What to work on: Your response should reproduce every line of the entries that contains the word "logo".

Record excerpts:
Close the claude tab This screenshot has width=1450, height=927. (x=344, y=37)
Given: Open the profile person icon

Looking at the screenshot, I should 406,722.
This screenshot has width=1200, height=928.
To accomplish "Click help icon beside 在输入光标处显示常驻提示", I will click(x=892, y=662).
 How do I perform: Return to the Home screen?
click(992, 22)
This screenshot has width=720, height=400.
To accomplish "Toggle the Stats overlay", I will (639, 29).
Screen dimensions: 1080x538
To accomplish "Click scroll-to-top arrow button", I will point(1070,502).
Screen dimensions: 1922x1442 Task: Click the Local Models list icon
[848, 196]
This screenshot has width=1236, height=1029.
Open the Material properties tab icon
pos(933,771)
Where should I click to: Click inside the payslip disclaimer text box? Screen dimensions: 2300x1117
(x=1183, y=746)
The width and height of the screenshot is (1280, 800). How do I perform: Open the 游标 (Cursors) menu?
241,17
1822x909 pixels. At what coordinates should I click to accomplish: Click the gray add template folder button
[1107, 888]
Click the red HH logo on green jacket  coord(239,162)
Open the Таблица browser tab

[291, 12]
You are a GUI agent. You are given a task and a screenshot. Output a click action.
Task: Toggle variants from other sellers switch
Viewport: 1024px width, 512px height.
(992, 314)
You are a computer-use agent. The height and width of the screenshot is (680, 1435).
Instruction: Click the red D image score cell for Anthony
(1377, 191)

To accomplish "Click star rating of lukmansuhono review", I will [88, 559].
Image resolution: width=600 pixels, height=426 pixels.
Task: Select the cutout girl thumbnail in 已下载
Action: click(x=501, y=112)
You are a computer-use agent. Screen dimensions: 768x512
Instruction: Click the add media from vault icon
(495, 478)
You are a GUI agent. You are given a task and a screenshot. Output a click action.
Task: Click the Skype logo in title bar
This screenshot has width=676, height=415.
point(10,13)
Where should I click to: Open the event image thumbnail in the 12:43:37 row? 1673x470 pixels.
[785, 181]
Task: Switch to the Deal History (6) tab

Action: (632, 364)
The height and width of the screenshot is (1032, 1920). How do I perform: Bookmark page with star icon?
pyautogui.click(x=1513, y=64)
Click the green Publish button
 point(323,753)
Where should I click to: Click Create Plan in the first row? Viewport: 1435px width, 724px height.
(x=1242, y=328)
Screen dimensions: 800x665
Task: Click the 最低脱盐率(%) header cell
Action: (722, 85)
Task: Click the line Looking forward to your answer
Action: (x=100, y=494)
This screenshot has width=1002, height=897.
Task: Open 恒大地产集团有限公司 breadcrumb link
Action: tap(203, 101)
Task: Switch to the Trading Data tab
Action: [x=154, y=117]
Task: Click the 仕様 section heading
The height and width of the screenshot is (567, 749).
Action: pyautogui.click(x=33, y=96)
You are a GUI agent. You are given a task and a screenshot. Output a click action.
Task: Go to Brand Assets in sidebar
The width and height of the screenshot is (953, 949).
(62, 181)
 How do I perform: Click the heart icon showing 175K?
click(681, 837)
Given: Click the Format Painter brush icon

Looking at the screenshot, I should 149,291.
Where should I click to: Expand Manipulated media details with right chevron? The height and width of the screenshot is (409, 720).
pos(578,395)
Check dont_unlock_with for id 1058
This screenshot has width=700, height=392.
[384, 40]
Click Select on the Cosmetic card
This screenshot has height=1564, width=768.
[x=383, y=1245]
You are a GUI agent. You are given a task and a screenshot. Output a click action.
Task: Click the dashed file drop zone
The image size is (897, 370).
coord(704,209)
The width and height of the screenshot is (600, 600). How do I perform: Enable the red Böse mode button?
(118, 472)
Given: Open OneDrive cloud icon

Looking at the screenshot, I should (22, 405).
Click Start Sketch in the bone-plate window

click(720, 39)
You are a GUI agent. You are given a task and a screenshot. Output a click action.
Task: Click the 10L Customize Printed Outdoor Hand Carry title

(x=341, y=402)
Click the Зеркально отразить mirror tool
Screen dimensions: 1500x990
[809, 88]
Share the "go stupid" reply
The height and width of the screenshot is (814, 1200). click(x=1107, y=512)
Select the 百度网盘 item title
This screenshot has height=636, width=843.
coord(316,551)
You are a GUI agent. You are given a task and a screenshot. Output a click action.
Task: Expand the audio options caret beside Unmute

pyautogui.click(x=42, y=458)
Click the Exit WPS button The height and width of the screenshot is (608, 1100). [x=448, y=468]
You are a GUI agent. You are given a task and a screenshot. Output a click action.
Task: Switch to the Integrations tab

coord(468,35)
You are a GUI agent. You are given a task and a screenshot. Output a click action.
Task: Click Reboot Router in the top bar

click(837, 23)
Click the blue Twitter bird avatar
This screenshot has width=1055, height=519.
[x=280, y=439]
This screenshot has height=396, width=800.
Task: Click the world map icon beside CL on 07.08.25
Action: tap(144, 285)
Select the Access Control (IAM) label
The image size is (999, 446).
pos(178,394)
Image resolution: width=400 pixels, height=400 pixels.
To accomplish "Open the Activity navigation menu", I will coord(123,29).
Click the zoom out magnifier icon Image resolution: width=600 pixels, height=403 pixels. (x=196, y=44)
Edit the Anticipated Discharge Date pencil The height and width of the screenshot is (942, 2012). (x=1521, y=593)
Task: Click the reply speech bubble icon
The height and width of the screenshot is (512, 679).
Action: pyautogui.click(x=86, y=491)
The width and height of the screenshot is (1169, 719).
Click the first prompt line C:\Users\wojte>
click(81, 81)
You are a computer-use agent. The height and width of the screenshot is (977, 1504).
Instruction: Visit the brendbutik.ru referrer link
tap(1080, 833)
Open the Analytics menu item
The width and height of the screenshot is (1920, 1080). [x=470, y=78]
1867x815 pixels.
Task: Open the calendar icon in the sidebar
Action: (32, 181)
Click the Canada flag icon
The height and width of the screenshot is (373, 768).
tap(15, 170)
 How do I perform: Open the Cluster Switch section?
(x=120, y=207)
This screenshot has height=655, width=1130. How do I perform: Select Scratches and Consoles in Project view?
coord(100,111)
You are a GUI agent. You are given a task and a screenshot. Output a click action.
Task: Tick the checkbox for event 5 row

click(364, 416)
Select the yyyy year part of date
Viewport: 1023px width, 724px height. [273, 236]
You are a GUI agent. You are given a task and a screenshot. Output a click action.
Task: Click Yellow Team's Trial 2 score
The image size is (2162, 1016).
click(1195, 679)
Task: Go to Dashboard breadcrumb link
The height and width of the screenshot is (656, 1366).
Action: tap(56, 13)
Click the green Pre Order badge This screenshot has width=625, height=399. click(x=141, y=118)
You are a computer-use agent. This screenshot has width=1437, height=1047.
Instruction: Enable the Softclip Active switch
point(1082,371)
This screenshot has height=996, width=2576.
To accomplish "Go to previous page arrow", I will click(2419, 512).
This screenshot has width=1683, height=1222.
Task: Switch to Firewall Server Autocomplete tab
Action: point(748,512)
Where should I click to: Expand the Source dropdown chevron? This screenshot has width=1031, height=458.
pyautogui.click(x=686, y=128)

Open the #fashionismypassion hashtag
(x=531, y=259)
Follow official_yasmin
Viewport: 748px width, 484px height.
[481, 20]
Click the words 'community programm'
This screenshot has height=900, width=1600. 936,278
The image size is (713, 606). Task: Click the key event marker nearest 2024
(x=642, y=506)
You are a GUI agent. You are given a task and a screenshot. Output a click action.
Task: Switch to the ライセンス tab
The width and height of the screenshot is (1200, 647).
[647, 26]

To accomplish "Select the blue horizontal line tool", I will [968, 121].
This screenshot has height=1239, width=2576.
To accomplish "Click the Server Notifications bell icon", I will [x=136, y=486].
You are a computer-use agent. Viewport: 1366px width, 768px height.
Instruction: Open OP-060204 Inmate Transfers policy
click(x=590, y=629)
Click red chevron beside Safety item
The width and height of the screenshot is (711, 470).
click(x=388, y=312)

Solution to this task:
Click the red HH logo on green jacket  coord(239,162)
Task: Click the Skype logo in title bar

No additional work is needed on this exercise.